» **What the task requires**:
Once you reach the line containing "Where should I click to: Click the green" in the data below, restate each line word for word up to and including the one containing "Click the eye".

------------------------

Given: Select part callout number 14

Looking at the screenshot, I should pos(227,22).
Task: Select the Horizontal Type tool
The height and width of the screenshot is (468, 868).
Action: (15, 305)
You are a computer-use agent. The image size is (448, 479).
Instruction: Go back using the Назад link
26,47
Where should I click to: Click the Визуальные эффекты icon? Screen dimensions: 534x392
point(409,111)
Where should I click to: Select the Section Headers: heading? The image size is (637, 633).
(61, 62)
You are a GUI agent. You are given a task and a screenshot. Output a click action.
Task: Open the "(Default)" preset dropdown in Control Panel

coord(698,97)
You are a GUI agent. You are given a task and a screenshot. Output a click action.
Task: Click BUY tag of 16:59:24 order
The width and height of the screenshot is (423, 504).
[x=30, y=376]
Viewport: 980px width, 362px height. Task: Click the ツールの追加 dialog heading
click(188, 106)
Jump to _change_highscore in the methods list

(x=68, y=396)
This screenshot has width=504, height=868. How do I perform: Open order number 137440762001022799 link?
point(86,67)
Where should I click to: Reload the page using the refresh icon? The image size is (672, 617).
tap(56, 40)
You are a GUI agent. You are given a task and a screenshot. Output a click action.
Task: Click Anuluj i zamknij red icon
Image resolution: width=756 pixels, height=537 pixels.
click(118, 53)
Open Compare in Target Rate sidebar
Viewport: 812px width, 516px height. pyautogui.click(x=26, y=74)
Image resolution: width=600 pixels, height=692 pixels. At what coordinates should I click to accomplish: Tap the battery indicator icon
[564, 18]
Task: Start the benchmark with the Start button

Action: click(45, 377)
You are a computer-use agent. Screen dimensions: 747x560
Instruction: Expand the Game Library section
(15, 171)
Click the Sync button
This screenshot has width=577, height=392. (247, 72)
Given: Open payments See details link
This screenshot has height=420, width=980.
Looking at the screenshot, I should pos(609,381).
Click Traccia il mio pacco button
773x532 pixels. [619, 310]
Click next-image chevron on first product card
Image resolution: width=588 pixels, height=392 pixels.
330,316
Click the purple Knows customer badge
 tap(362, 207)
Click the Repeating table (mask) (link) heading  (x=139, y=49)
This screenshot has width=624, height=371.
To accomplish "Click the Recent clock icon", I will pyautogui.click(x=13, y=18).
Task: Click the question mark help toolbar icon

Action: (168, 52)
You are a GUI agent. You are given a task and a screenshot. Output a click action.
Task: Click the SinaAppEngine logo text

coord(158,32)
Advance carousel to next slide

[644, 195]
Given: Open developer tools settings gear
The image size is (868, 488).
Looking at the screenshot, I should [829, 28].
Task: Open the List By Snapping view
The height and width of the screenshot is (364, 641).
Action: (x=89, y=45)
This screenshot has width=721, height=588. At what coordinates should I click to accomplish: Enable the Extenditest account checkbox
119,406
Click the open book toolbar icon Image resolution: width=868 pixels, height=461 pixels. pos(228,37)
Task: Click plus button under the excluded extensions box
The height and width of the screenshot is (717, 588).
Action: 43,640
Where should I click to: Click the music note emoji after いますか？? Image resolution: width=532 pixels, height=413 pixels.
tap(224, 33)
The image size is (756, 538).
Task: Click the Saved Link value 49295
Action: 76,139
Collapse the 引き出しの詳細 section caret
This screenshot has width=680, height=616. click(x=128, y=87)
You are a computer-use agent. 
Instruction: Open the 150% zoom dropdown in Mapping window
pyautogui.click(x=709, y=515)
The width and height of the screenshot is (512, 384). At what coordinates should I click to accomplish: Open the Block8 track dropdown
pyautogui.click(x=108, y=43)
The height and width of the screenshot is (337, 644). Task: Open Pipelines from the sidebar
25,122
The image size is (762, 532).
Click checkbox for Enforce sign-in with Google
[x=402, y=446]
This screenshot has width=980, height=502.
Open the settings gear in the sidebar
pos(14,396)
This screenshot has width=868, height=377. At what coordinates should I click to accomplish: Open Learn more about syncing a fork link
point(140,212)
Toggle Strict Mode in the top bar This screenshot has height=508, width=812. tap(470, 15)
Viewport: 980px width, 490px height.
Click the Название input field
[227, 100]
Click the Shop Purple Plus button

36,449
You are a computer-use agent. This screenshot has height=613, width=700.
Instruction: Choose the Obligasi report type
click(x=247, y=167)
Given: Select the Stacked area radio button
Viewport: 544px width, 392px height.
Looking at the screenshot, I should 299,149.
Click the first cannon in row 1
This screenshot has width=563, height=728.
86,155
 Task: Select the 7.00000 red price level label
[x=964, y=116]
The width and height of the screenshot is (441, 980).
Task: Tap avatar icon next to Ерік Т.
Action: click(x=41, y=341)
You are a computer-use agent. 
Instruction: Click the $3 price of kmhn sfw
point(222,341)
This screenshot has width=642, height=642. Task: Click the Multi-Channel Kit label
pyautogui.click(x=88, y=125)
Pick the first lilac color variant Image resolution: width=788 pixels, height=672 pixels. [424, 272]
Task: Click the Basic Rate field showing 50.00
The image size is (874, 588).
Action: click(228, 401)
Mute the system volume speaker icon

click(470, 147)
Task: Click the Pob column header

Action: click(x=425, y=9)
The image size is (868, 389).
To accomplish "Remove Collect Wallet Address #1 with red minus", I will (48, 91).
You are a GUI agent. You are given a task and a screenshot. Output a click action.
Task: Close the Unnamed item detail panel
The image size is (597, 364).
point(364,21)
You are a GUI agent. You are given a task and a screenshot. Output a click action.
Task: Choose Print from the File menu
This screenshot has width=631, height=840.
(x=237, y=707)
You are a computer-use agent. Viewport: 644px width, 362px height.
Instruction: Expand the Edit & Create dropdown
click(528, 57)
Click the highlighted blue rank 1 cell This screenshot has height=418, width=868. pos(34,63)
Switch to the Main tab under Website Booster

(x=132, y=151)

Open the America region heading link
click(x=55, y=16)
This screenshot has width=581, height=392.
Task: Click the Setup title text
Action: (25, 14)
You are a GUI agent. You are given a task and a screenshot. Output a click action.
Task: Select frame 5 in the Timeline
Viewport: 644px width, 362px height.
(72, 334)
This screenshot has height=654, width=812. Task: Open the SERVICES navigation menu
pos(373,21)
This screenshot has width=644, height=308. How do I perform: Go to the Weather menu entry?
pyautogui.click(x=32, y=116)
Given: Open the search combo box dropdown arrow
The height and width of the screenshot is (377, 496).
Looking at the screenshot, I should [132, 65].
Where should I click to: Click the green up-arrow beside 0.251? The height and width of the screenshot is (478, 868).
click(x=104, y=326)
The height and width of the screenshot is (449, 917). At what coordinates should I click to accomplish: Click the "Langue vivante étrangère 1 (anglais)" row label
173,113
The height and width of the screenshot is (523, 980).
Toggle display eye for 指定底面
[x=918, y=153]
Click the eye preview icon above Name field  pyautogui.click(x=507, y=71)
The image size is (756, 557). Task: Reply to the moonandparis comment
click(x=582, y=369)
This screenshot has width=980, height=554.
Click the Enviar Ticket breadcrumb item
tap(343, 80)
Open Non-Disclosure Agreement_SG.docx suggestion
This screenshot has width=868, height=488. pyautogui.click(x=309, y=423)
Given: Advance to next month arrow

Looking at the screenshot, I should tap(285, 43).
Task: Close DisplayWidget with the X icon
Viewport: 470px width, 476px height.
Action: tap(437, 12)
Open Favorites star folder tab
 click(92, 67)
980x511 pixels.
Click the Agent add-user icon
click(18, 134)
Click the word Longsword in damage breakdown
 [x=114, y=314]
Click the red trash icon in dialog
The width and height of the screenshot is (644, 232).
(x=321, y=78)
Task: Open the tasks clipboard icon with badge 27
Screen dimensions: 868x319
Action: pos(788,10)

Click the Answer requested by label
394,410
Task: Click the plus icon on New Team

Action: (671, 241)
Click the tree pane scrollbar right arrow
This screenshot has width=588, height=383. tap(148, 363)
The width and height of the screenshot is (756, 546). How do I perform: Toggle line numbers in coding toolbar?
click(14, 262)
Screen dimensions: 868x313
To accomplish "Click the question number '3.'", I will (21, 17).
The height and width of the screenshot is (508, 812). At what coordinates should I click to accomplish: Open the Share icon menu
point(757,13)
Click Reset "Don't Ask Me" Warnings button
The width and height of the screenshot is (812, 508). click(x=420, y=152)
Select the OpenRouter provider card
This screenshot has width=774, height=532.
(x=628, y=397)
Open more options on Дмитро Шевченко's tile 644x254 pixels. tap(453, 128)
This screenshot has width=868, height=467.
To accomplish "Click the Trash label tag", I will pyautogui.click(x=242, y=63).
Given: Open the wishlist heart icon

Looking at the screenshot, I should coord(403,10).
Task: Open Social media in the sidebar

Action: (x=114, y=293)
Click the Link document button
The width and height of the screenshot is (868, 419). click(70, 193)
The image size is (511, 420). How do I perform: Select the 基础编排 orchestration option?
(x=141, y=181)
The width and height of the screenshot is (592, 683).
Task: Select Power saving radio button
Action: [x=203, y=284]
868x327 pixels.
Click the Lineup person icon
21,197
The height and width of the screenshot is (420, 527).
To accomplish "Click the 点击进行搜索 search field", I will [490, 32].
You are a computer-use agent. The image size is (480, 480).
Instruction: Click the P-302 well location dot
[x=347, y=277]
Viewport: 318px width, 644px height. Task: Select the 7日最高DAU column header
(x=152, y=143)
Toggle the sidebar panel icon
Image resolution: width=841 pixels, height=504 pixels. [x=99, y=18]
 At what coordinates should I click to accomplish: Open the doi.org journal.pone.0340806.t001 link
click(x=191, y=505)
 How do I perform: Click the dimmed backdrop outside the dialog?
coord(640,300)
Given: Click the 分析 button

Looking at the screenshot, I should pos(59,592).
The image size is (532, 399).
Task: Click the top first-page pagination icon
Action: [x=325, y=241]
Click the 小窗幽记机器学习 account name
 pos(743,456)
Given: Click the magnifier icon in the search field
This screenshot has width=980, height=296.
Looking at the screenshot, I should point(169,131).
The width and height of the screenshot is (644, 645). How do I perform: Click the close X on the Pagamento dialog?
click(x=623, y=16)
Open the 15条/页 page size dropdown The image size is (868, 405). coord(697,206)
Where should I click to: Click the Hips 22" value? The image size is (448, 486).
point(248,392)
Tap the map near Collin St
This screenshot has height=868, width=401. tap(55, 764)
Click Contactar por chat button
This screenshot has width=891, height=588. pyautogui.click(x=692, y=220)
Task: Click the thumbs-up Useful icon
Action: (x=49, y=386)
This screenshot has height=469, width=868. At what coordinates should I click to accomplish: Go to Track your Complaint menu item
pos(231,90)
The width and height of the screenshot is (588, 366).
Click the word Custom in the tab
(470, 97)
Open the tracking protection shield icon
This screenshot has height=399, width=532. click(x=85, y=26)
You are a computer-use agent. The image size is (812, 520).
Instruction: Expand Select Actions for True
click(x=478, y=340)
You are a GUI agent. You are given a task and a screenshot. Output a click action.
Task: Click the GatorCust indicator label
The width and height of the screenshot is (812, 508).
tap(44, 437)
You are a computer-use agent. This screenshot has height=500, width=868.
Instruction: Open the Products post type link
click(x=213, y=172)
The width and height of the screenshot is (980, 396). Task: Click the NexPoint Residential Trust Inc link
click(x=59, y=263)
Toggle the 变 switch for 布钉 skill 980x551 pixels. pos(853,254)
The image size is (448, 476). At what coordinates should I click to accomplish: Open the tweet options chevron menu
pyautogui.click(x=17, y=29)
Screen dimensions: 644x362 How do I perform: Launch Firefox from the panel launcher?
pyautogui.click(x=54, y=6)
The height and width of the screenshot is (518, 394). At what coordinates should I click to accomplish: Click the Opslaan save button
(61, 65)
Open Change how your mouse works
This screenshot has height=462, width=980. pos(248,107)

------------------------

» **Result of the task**:
Where should I click to: Click the green up-arrow beside 0.251? The height and width of the screenshot is (478, 868).
click(x=104, y=326)
The height and width of the screenshot is (449, 917). At what coordinates should I click to accomplish: Click the "Langue vivante étrangère 1 (anglais)" row label
173,113
The height and width of the screenshot is (523, 980).
Toggle display eye for 指定底面
[x=918, y=153]
Click the eye preview icon above Name field  pyautogui.click(x=507, y=71)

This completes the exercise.